This might sound harsh in text, but I don't mean to be a jerk about it. I just think a lot of that is wrong.
Statistics aren't just the "average", they're also the proportions. For instance, a staggering 86% of incarcerated women have been the victims of sexual violence in their lives (
https://www.salon.co...ence-survivors/). That's not a matter of averaging. And it's not just a matter of what's quantifiable anyway.
Unwanted sexual advances aren't the same as
Unwanted romantic interest advances -- the latter are okay (provided proper context), and people deal with them all the time. The former are out of line, always. It's wrongheaded to conflate them, and whether one means to or not in doing so, it implies women can't tell the difference.
They can. And those that can't -- for instance, minors (who are girls, not women, of course) -- it's just that much worse.
It also takes more 'benefit of the doubt' than our solar system generates to suggest "The women think it's about bussiness, the men think it's about sex." Predators prey on people lower on the hierarchy.
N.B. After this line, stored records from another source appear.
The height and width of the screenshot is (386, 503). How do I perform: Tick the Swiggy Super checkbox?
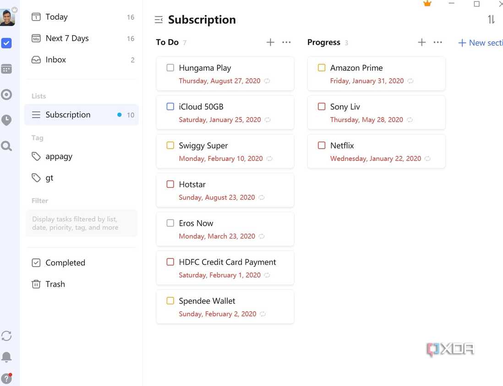coord(170,145)
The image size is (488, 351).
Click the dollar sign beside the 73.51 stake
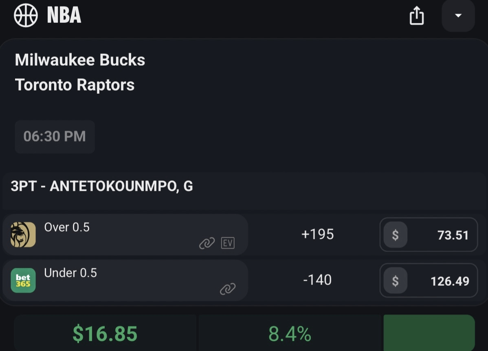coord(395,235)
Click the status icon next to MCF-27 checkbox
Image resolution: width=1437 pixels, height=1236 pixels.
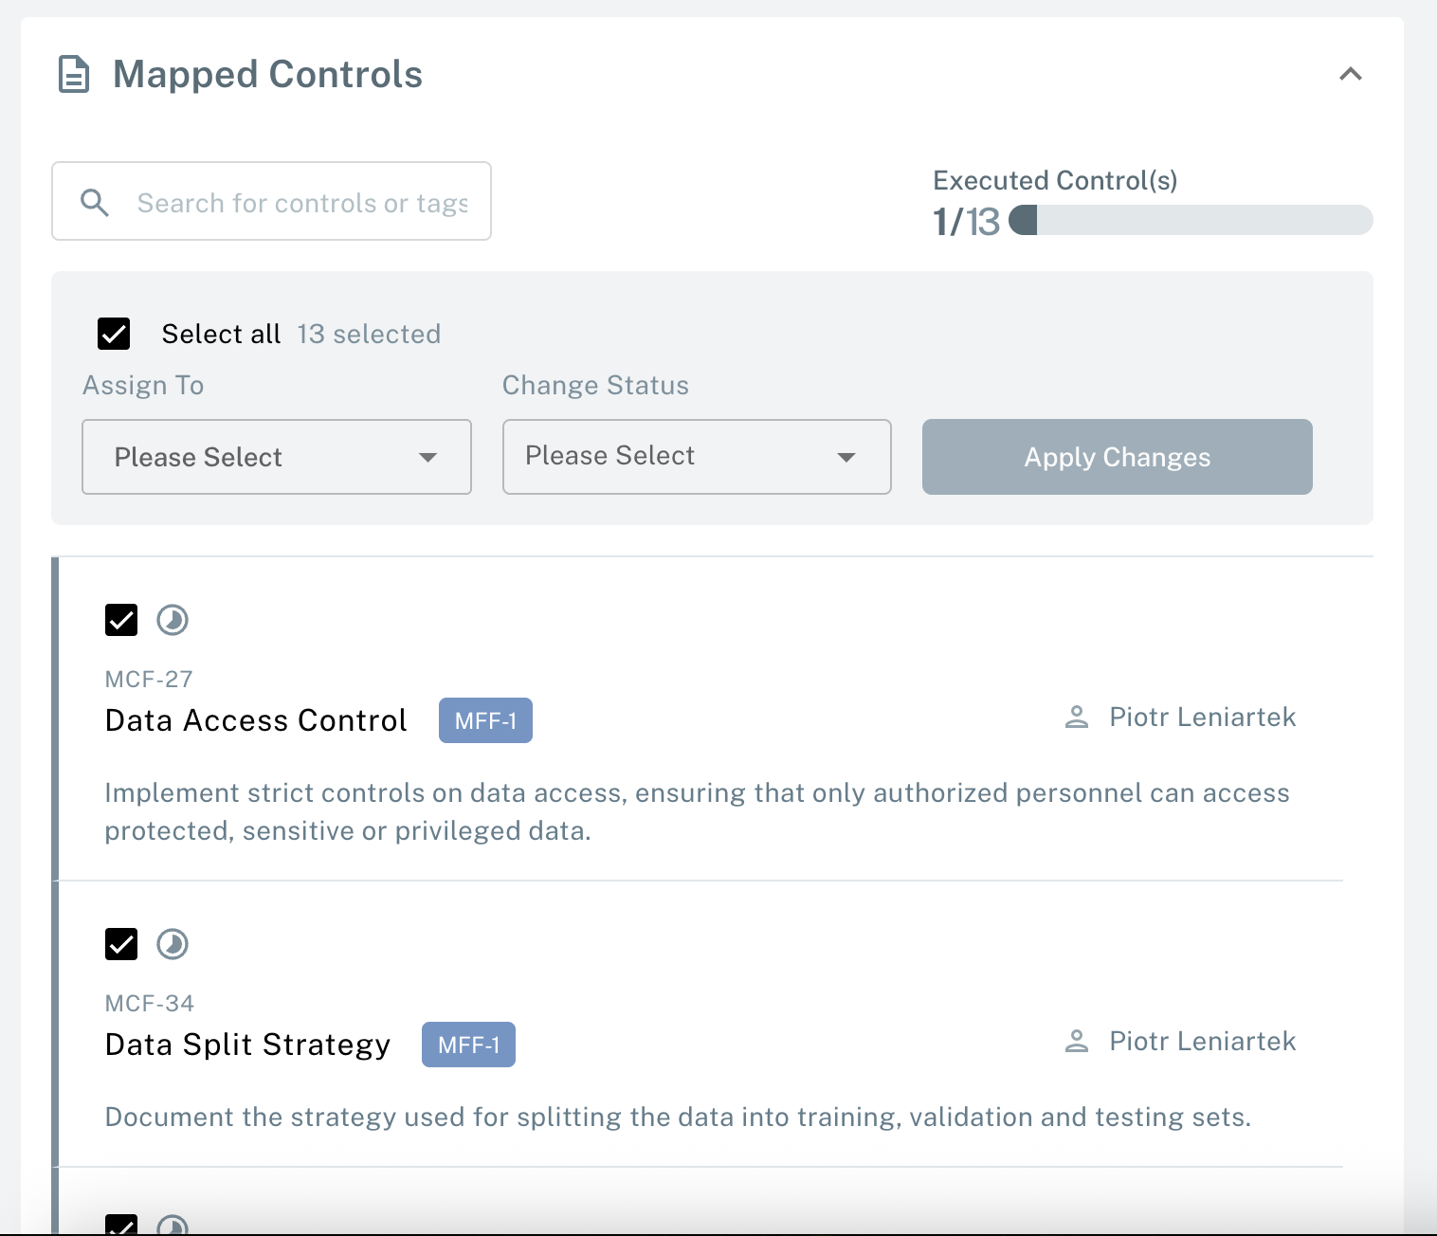tap(173, 620)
Gatekeepers abuse their power. Weinstein isn't fooling anyone, least of all himself.
"Illegal" is a loose term. Maybe nothing
criminal happened (or did and still can't be prosecuted anyway), but if your boss or another industry gatekeeper leverages their power to coerce you into sex, and you sue them, the jury may still very well find in your favor.
Dopey "Men are from Mars, Women are from Venus" stuff aside, the science of attraction can most definitely be interesting -- and it's certainly not off limits to this thread -- but trying to stitch it to the other discussion going on is (again) wrongheaded and kinda trivializing.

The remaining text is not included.